Design and synthesis of cyclometalated iridium-based polymer dots as photocatalysts for visible light-driven hydrogen evolution

The organic semiconducting polymer dots (Pdot) or nanoparticles exhibited a promising efficiency as photocatalyst for hydrogen production. This study reported a new Pdot-based photocatalyst constructed in the form of Donor-Acceptor-Metal cocatalyst (D-A-Mcat). These D-A-Mcat Pdots systems consisting of fluorene (F) as the donor, thienyl-benzo-dithiophene-dione (TBDD) as the acceptor and [Ir (TPy)2 (acac)] as the metal complex, and their structural, thermal, electrochemical and photophysical properties were systematically demonstrated for the first time.
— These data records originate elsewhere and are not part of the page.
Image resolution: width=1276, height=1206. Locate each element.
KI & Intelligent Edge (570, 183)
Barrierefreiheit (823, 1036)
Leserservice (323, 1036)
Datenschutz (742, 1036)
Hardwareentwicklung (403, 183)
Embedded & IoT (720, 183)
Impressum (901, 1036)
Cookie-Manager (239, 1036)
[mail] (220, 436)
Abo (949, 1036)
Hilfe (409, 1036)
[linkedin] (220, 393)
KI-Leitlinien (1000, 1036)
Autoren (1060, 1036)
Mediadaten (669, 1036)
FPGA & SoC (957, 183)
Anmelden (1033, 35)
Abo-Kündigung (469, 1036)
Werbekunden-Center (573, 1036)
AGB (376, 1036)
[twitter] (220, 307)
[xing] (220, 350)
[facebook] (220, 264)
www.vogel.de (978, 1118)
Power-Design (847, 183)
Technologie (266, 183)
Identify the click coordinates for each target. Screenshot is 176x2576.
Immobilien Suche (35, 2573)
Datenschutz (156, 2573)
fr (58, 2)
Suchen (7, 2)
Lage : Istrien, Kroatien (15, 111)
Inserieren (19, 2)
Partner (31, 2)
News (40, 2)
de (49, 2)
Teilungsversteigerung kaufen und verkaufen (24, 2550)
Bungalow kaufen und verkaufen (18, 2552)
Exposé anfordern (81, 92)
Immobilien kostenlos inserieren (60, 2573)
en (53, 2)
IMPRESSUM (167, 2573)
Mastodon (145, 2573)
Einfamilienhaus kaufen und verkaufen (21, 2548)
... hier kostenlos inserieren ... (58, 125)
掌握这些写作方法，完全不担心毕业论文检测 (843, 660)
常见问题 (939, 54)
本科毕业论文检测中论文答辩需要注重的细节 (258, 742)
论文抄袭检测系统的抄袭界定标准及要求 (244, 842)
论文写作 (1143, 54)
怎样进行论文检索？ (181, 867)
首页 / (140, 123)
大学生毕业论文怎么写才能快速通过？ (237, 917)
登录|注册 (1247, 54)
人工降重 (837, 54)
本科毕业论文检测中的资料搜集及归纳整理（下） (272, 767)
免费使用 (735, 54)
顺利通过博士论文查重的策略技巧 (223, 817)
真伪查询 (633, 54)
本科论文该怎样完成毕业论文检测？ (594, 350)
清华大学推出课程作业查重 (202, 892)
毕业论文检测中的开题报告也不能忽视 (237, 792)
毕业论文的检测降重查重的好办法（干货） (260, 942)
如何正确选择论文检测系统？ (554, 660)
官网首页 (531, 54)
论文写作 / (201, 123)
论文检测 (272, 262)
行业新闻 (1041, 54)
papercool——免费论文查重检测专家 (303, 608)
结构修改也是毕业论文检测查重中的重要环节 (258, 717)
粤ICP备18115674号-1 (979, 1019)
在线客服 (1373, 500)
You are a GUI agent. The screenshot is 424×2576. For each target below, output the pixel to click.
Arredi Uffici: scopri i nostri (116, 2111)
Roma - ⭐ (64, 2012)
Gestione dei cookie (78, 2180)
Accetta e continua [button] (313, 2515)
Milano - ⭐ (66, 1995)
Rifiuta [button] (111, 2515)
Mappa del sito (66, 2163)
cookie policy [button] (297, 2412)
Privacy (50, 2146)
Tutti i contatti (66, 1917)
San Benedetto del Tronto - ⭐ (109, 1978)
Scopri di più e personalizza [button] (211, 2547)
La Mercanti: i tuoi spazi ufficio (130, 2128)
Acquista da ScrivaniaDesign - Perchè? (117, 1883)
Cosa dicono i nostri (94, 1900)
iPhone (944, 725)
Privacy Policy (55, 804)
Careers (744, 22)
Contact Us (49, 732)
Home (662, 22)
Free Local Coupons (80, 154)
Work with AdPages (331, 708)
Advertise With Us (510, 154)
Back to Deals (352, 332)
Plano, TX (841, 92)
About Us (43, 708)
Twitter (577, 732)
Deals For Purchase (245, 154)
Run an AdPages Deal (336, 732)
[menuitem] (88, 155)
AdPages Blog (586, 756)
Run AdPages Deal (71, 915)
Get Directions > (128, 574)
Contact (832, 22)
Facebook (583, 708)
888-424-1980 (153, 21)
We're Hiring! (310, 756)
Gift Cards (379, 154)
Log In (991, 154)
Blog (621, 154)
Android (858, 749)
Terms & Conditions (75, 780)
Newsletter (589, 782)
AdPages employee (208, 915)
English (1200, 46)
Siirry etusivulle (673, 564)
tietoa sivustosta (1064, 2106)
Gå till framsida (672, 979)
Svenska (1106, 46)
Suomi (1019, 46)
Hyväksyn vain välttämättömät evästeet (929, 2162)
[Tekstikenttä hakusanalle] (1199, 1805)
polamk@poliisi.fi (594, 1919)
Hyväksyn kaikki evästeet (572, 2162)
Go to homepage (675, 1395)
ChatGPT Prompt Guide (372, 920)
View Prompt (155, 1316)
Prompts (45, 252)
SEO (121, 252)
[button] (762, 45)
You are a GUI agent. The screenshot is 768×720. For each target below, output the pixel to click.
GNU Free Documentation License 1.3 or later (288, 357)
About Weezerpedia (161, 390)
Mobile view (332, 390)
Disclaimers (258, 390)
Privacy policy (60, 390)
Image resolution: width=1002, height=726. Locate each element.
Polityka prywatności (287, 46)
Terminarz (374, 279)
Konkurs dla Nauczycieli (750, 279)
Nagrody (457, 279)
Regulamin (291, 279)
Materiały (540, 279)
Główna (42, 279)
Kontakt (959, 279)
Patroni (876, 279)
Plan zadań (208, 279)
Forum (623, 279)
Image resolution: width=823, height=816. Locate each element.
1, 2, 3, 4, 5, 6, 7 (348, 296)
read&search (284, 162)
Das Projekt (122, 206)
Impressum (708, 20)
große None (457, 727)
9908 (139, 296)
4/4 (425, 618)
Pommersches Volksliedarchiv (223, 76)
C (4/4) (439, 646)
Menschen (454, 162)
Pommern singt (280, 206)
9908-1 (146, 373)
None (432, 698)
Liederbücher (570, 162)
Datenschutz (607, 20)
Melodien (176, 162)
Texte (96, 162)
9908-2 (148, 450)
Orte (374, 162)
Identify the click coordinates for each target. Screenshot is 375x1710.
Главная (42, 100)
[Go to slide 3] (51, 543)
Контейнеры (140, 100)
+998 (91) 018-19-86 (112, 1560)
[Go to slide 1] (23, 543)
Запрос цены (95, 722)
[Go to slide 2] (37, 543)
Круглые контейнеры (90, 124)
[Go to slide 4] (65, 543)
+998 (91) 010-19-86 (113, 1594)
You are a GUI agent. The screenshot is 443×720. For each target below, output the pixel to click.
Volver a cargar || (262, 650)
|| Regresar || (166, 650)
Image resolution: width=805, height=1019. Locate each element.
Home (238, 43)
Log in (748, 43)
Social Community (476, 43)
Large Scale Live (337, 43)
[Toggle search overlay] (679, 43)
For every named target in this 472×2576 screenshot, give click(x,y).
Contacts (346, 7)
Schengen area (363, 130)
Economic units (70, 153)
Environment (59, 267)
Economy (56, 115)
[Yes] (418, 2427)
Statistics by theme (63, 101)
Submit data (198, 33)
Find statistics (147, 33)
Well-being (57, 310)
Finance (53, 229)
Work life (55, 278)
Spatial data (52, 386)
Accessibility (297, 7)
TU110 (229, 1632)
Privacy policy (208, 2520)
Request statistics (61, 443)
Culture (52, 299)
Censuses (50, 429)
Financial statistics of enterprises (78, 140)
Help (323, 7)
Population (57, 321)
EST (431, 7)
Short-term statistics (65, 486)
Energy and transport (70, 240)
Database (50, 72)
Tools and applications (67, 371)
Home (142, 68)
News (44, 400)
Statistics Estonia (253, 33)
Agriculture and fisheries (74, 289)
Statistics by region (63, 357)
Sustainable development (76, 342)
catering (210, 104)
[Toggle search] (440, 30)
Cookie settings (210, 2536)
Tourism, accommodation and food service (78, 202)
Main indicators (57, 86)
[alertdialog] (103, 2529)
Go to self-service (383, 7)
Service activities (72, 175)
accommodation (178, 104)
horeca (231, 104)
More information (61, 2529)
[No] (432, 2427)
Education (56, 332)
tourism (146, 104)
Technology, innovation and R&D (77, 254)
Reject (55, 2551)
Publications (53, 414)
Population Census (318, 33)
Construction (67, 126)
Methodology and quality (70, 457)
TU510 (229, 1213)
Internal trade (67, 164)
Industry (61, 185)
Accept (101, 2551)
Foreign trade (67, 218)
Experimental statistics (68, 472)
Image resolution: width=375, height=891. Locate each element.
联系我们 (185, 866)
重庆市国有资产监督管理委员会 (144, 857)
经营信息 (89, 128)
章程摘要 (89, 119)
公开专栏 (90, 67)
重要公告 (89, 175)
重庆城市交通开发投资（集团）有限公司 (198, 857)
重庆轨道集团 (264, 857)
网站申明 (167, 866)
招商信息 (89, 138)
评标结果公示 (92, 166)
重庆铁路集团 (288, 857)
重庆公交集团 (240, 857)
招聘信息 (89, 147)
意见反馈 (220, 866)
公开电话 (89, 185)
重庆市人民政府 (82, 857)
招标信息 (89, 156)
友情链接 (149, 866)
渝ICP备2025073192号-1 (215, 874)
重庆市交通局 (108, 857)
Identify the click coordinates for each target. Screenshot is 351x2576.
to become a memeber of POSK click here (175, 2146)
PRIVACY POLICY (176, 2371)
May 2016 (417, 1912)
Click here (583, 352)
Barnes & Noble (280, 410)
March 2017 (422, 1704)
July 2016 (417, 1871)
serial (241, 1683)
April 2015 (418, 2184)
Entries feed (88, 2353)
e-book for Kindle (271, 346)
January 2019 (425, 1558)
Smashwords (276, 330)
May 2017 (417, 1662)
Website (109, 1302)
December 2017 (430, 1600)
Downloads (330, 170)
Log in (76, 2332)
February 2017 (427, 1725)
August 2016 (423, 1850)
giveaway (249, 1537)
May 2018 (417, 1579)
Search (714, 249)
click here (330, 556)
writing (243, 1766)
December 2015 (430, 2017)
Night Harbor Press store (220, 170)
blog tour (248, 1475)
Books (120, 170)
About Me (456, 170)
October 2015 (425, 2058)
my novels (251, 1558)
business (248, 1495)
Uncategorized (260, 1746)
Introducing the cyclometalated iridium (III) complex comonomer into the polymer chain resulting in PFTBDD-IrTPy Pdots showed enhancement of the hydrogen evolution rates, which is over 20-times higher than those of pure polymer (PFTBDD Pdots) under otherwise identical conditions. In addition, the optical and electrical measurements indicated that the cyclometalated iridium (III) part have an important function for inhibiting the charge recombination of the PFTBDD-IrTPy Pdots during the photocatalytic reaction. The result strongly implies that inserted catalytic amount of Ir(III)-complex into the D-A polymers is beneficial for the enhancement of photocatalytic hydrogen evolution, which can inspire further optimization and greater molecular design strategies at a low-cost are highly desirable for the development of high-performance in photocatalysis.